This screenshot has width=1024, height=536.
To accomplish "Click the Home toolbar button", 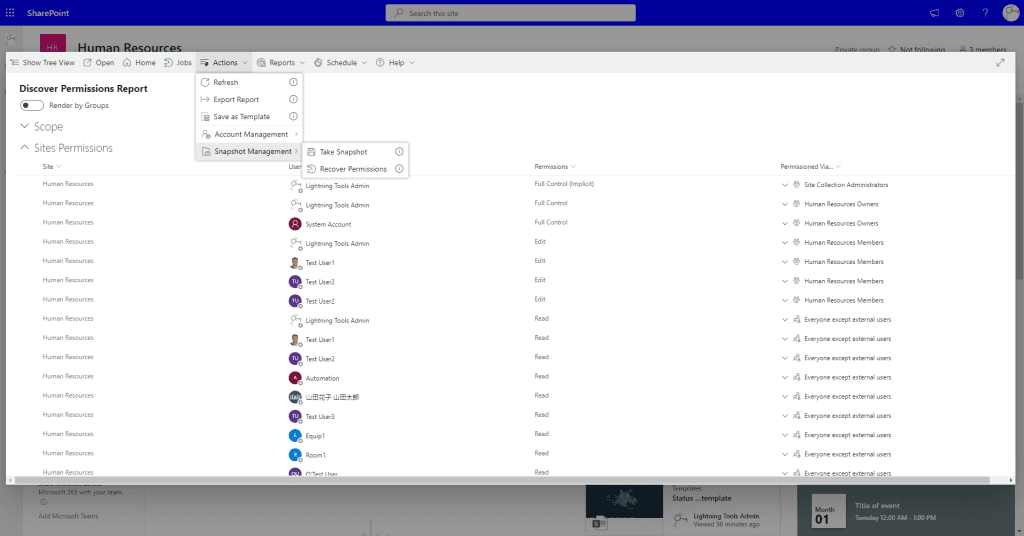I will tap(139, 63).
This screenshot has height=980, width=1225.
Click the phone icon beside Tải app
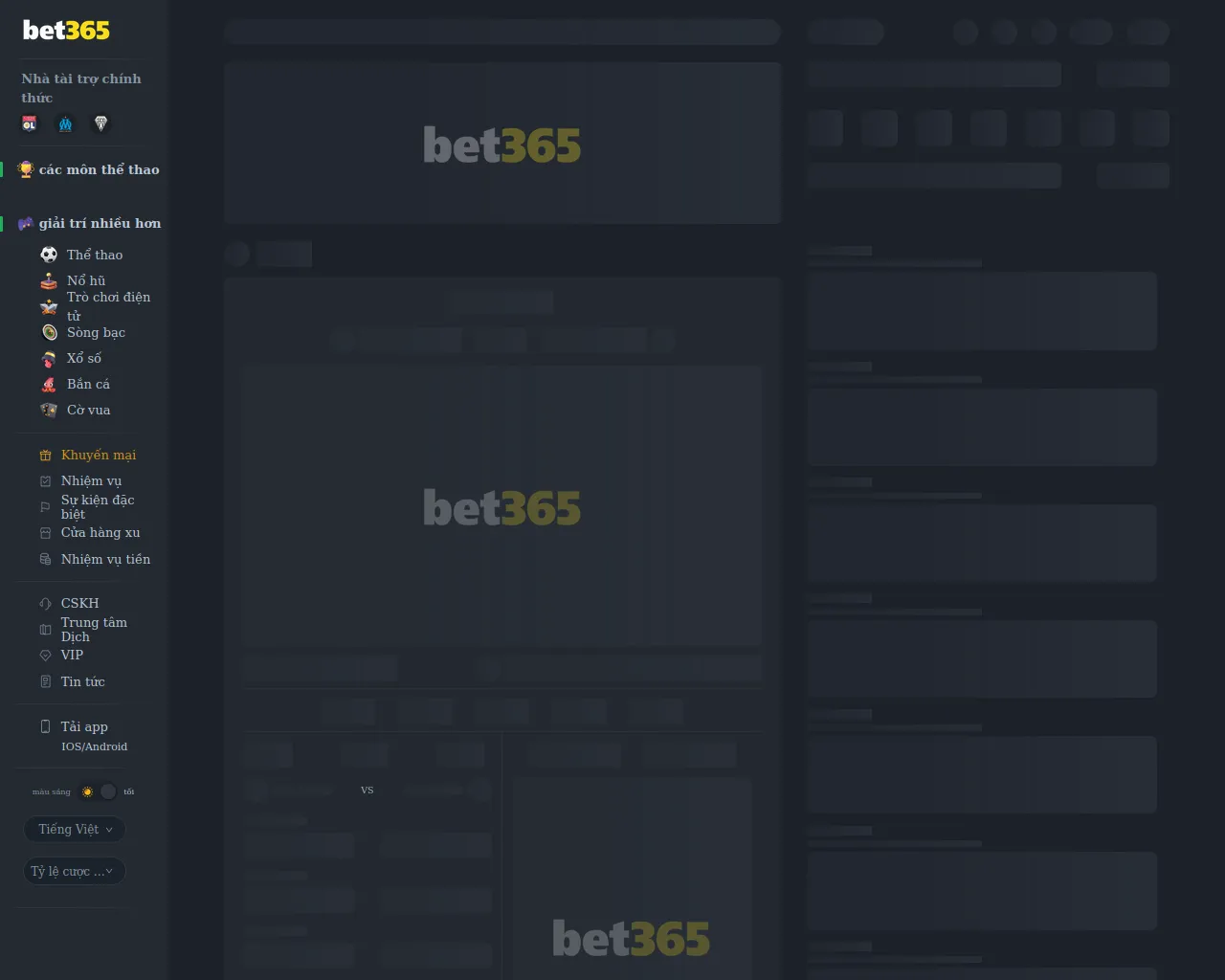coord(45,726)
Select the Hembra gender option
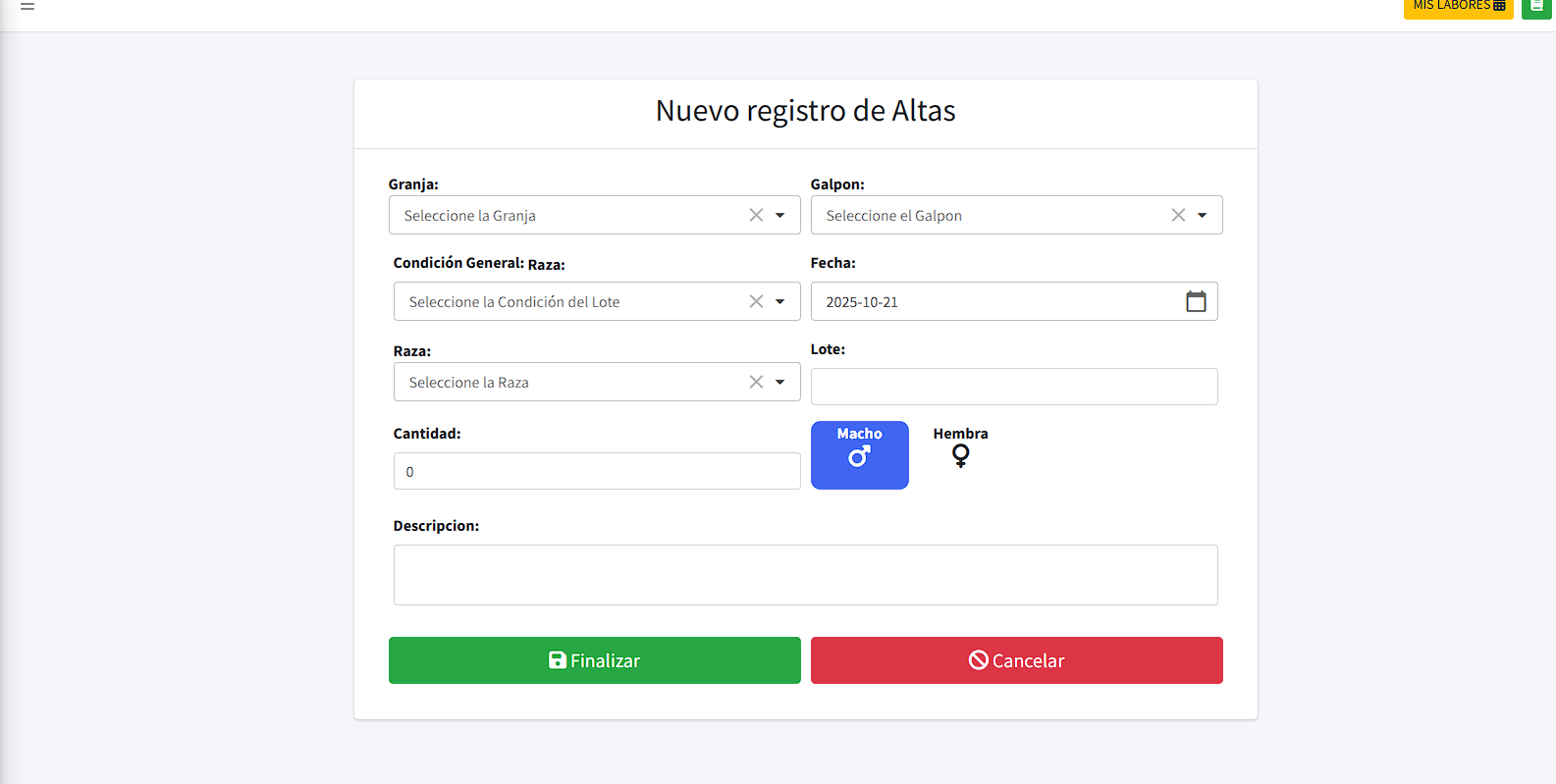The height and width of the screenshot is (784, 1556). [x=960, y=447]
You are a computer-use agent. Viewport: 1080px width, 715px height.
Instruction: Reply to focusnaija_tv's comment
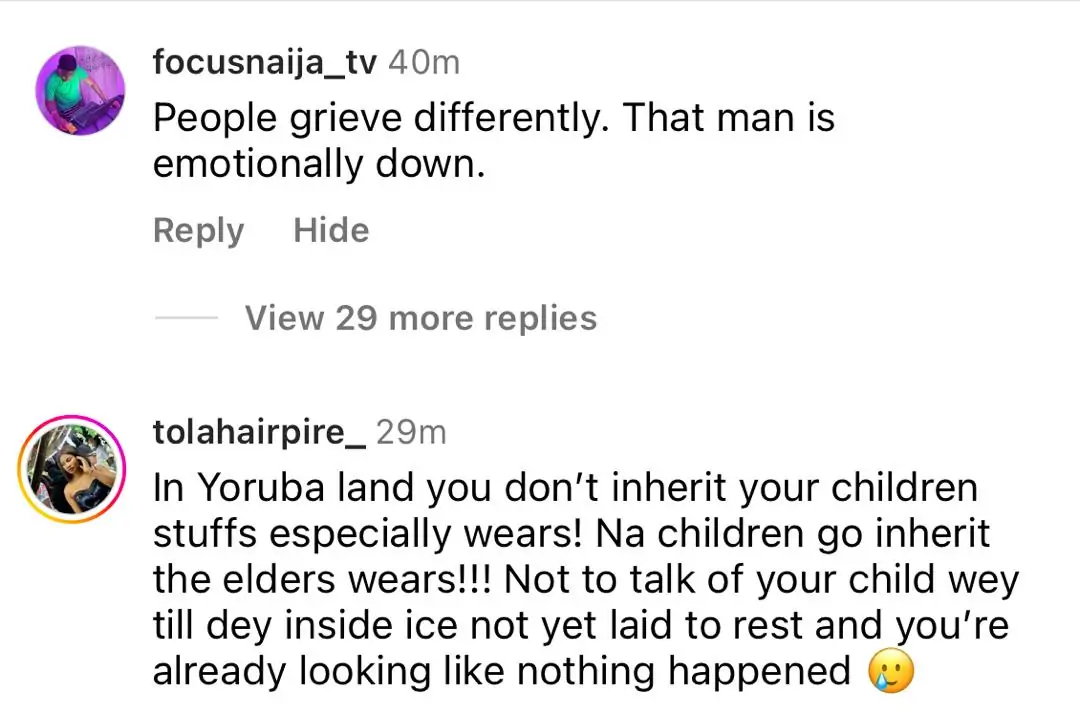pyautogui.click(x=198, y=231)
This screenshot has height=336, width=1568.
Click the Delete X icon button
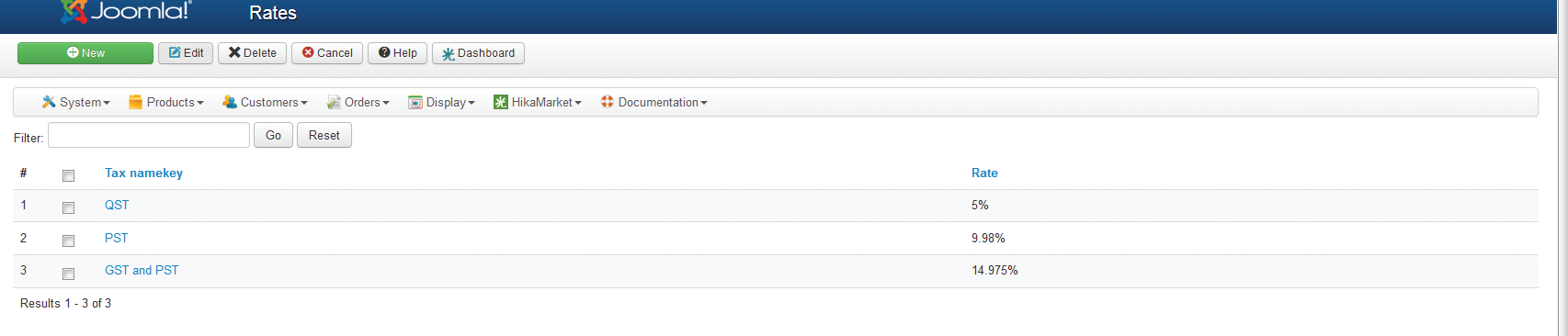tap(253, 53)
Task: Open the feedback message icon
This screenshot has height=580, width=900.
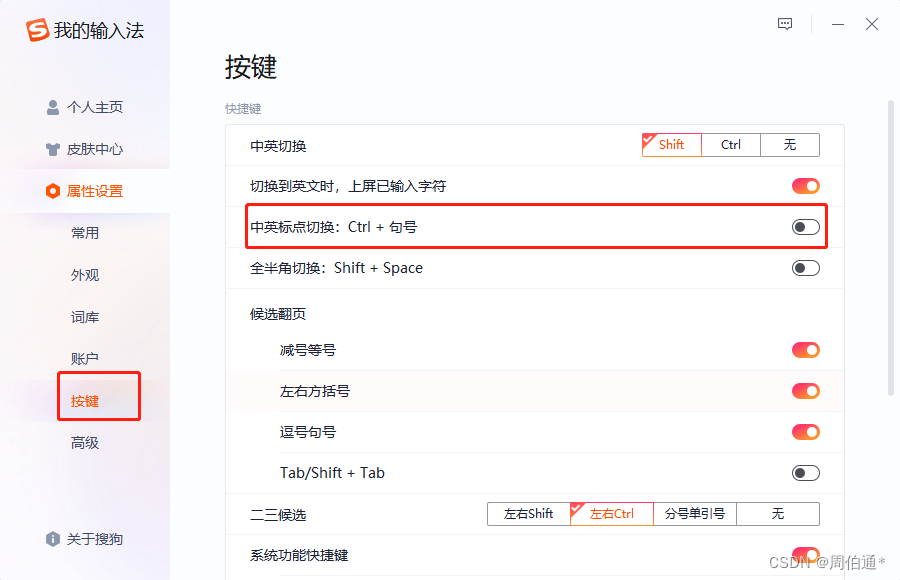Action: point(786,24)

What the task asks: Each line from the one with "You are a computer-use" to the final line of the data above is to be printed exactly; no picture should appear in the copy.

Written response:
You are a computer-use agent. Viewport: 1080px width, 715px height.
Instruction: Reply to focusnaija_tv's comment
pyautogui.click(x=198, y=231)
This screenshot has height=336, width=1568.
Click the Delete X icon button
tap(253, 53)
Task: Open the feedback message icon
This screenshot has height=580, width=900.
Action: point(786,24)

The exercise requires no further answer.